Your output consists solely of the lines from the one that contains "800x469 pixels." to the end of the material, each reproduced exactly; pictures do not belong in it.

_ _ _ _

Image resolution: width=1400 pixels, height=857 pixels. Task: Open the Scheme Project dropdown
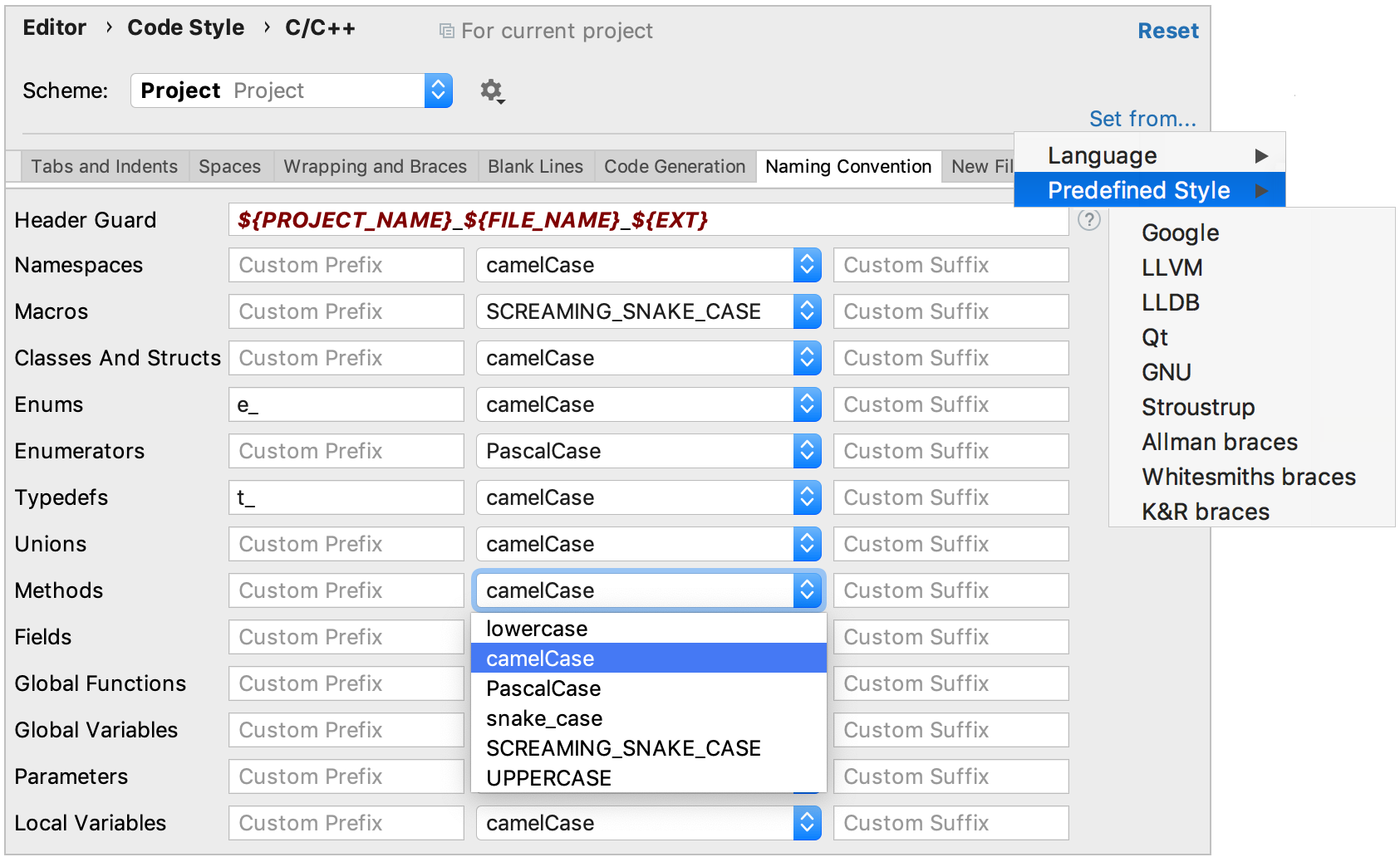[x=292, y=91]
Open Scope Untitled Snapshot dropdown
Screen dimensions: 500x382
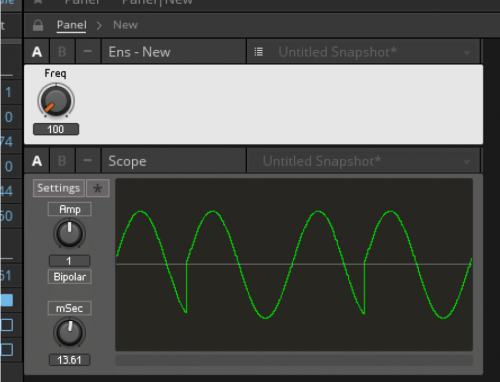[363, 161]

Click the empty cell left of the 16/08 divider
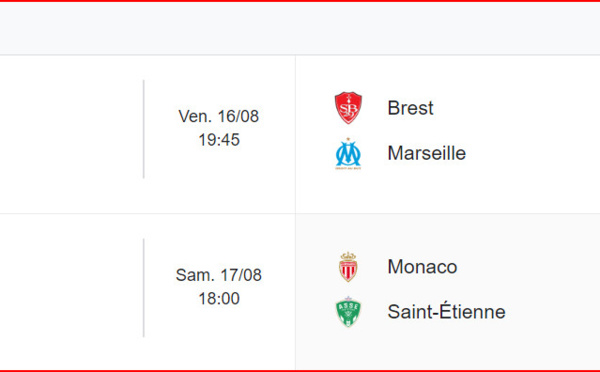(71, 134)
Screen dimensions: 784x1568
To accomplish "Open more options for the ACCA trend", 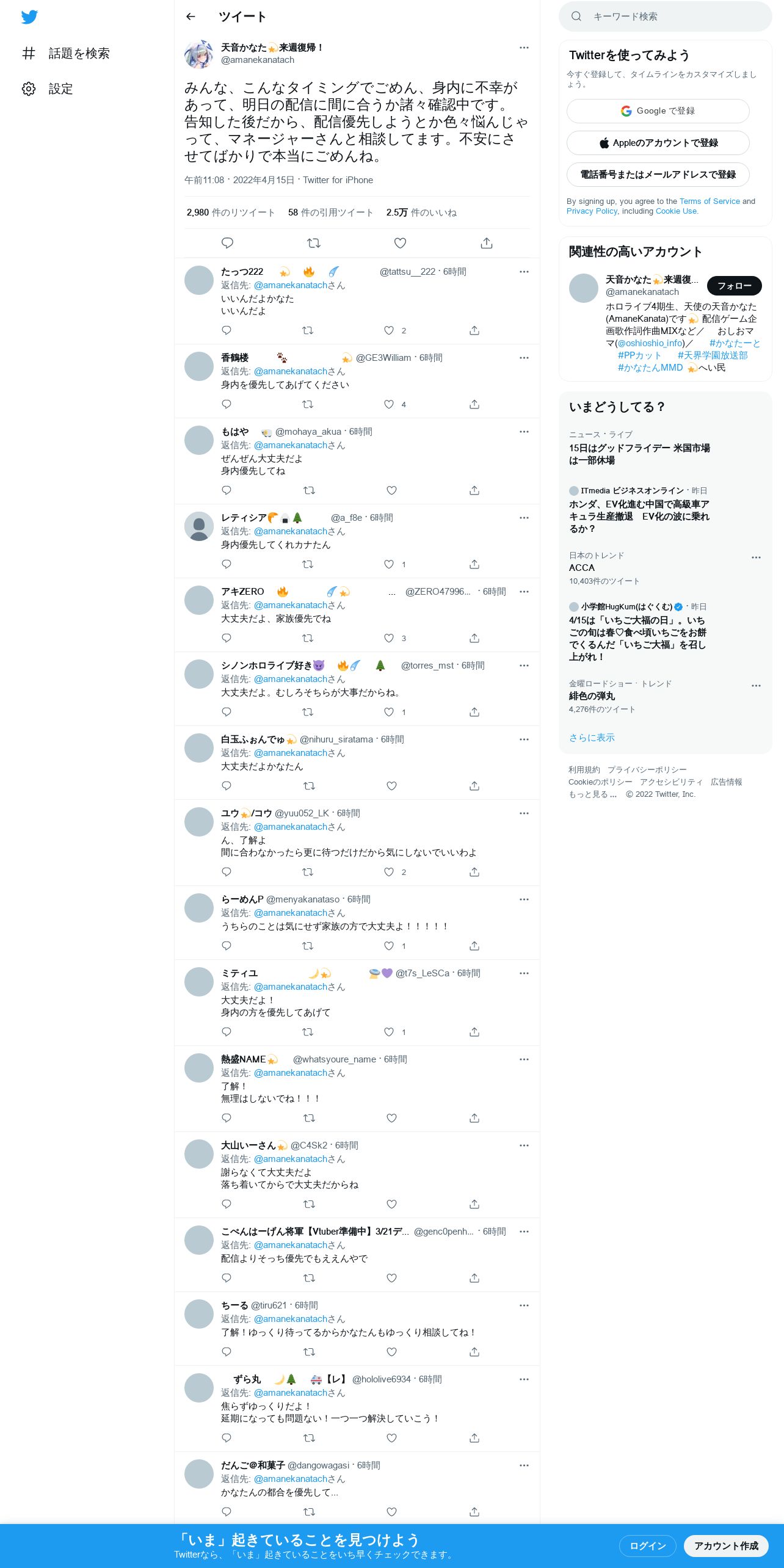I will point(756,557).
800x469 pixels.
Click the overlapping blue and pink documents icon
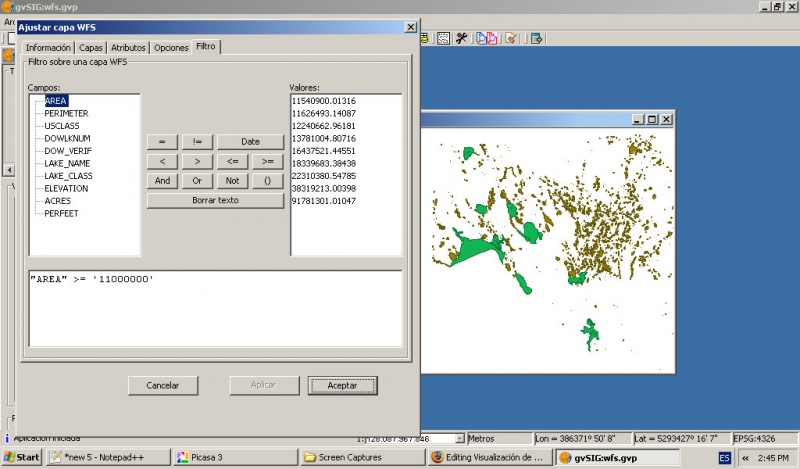click(487, 38)
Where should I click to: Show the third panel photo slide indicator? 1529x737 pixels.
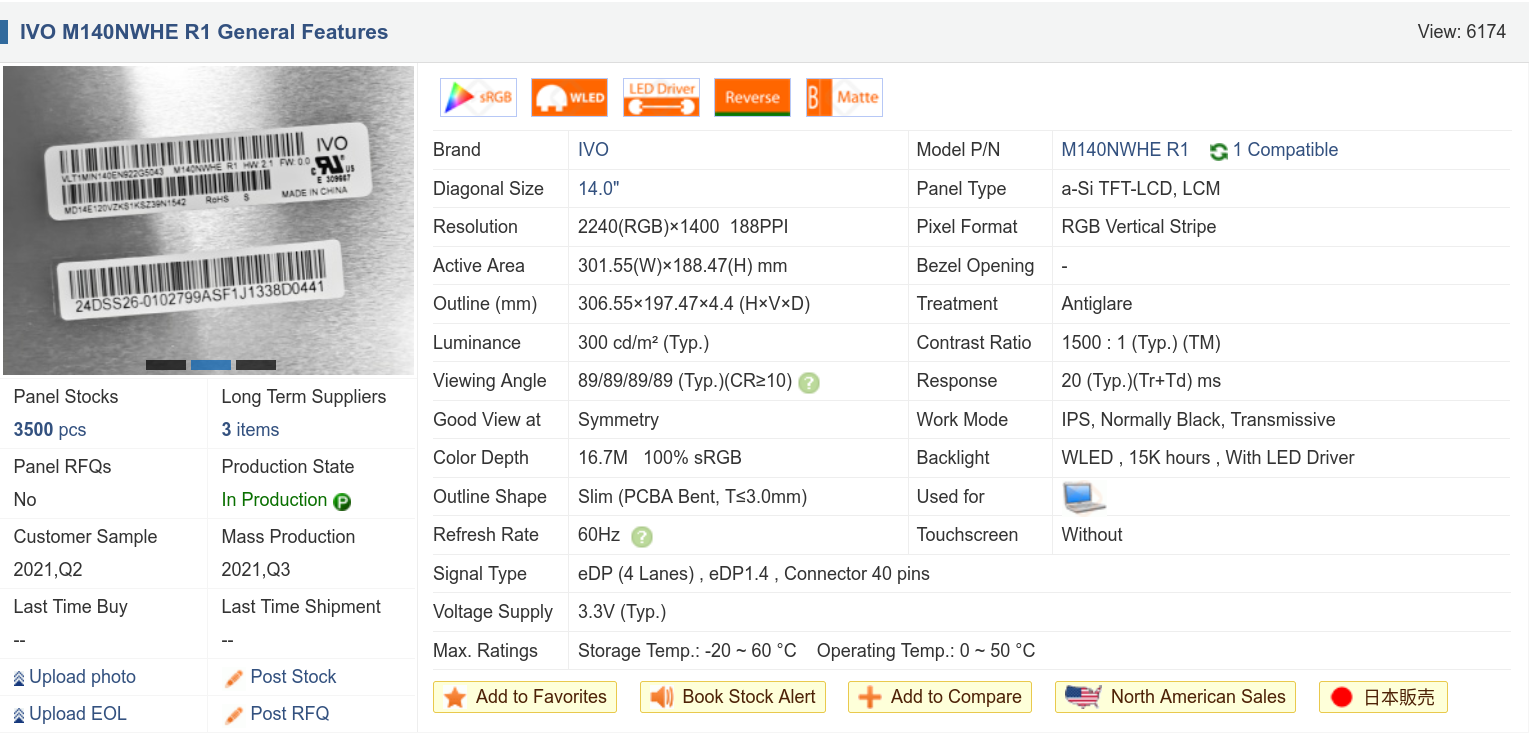[x=256, y=365]
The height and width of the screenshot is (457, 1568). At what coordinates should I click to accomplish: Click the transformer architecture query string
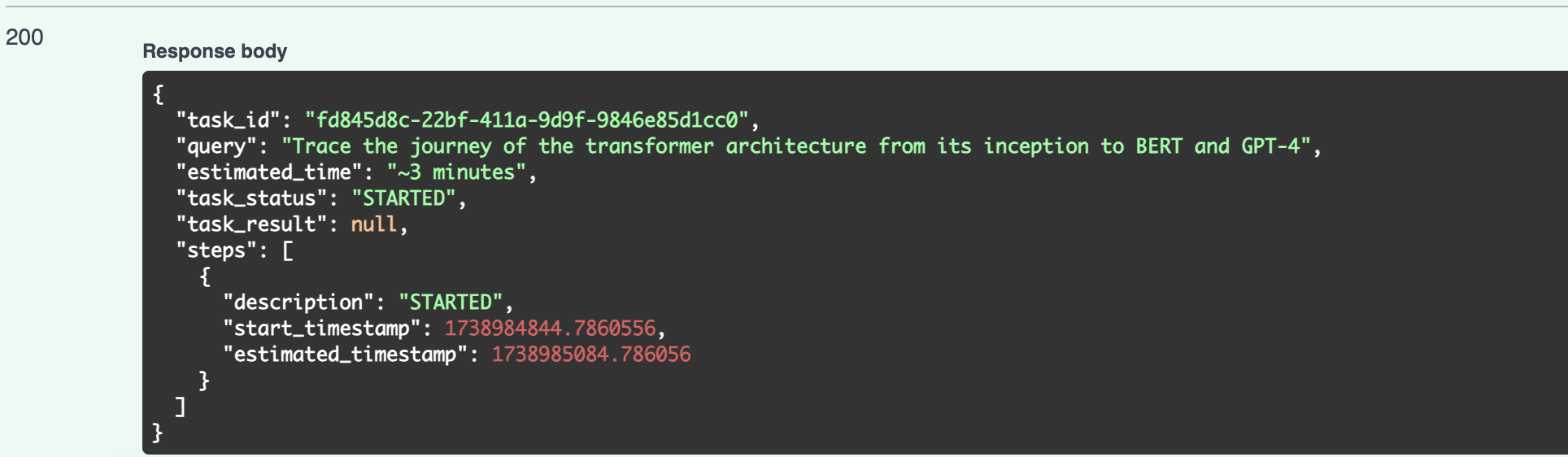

_ _ _ _

### Solution to the exercise
800x469 pixels.
Click the overlapping blue and pink documents icon
click(487, 38)
Where should I click to: Show the third panel photo slide indicator? 1529x737 pixels.
[x=256, y=365]
The height and width of the screenshot is (457, 1568). At what coordinates should I click to accomplish: Click the transformer architecture query string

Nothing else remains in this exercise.